### KUTIPAN TEKS
-----

Fenomena Hujan dalam Al-Quran
أَلَمْ تَرَ أَنَّ اللَّهَ أَنزَلَ مِنَ السَّمَاءِ مَاءً فَسَلَكَهُ يَنَابِيعَ فِي
الْأَرْضِ ثُمَّ يُخْرِجُ بِهِ زَرْعاً مُّخْتَلِفاً أَلْوَانُهُ ثُمَّ يَهِيجُ فَتَرَاهُ
مُصْفَرّاً ثُمَّ يَجْعَلُهُ حُطَاماً إِنَّ فِي ذَلِكَ لَذِكْرَى لِأُوْلِي
الْأَلْبَابِ
Apakah kamu tidak memperhatikan bahwa sesungguhnya Allah menurunkan air dari langit, maka diatur-Nya menjadi sumber-sumber di bumi kemudian ditumbuhkan-Nya dengan air itu tanaman-tanaman yang bermacam-macam warnanya, lalu ia menjadi kering lalu Kami melihatnya kekuning-kuningan, kemudian dijadikan-Nya hancur berderai-derai. Sesungguhnya pada yang demikian itu benar-benar terdapat pelajaran bagi orang-orang yang berakal. Az-Zumar ( 39 ) : 21
Hujan merupakan anugerah yang diberikan Allah SWT bagi kita semua makhluk di alam semesta. Tetesan air yang turun dari langit menjadi sumber kehidupan bagi semua makhluk hidup. Berkat kekuasaan Sang Khalik, setiap saat miliaran liter air berpindah dari lautan menuju atmosfer lalu kembali lagi menuju daratan. Kehidupan pun bergantung pada daur air ini.

-----

### PETUNJUK PENGERJAAN
1. Menurut teks tentang fenomena hujan dalam Al-Quran, dari mana ke mana miliaran liter air berpindah setiap saat?
2. Tulislah lanjutan teks tentang fenomena hujan dalam Al-Quran, dimulai setelah kalimat terakhirnya.

### BAGIAN DATA
-----

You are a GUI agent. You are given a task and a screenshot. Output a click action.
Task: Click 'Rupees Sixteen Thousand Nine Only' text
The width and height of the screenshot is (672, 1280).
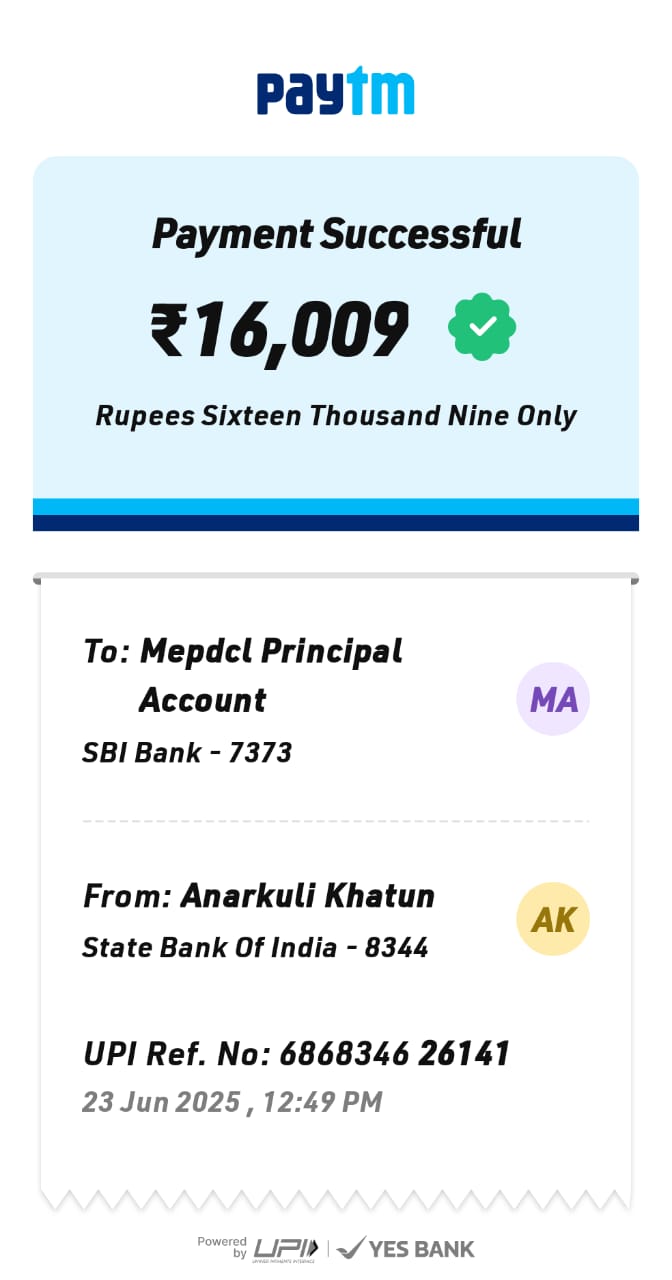(336, 415)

-----

### KUNCI JAWABAN
1. Dari lautan menuju atmosfer, lalu kembali lagi menuju daratan.

2.
Harun Yahya dalam The Signs In The Heavens and The Earth for Men of Undrestanding menjelaskan kekuasaan Allah SWT dalam menciptakan hujan. Harun membuktikan kebenaran dan kesesuaian ayat-ayat Alquran yang menjelaskan fenomena hujan dengan sains modern. “Andai manusia mencoba mengatur daur di alam semesta, maka tak akan pernah berhasil, walaupun mengerahkan semua teknologi yang ada di bumi,” paparnya.
Tanpa harus menggunakan biaya dan teknologi, makhluk hidup di bumi bisa menikmati air melalui proses penguapan. Menurut Harun, setiap tahunnya 45 miliar liter kubik air menguap dari lautan. Air yang menguap tersebut dibawa angin melintasi daratan dalam bentuk awan. Setiap tahun 3-4 miliar liter air dibawa dari lautan menuju darat untuk dapat dinikmati dan dimanfaatkan manusia.
Untuk itulah Al-quran mengajak manusia untuk mensyukuri hujan sebagai karunia yang diberikan Allah kepada makhluk-Nya. Dalam Al-Quran surat Al-Waqiah 68-70 Sang Khalik berfirman,
أَفَرَأَيْتُمُ الْمَاء الَّذِي تَشْرَبُونَ
أَأَنتُمْ أَنزَلْتُمُوهُ مِنَ الْمُزْنِ أَمْ نَحْنُ الْمُنزِلُونَ
لَوْ نَشَاء جَعَلْنَاهُ أُجَاجاً فَلَوْلَا تَشْكُرُونَ
“Maka terangkanlah kepada-Ku tentang air yang kamu minum. Kamukah yang menurunkannya dari awan ataukan Kami yang menurunkannya? Kalau Kami kehendaki, niscaya Kami jadikan dia asin, maka mengapa kamu tidak bersyukur.”
Menurut Harun, Al-Quran dalam surat Az-Zukhruf ayat 11 mendefinisikan hujan sebagai air yang dikirimkan “menurut kadar”. Dalam ayat itu Allah berfirman, “Dan yang menurunkan air langit menurut kadar (yang diperlukan).” Harun menjelaskan, firman Allah SWT itu sangat sesuai dengan hasil kajian ilmu pengetahuan modern.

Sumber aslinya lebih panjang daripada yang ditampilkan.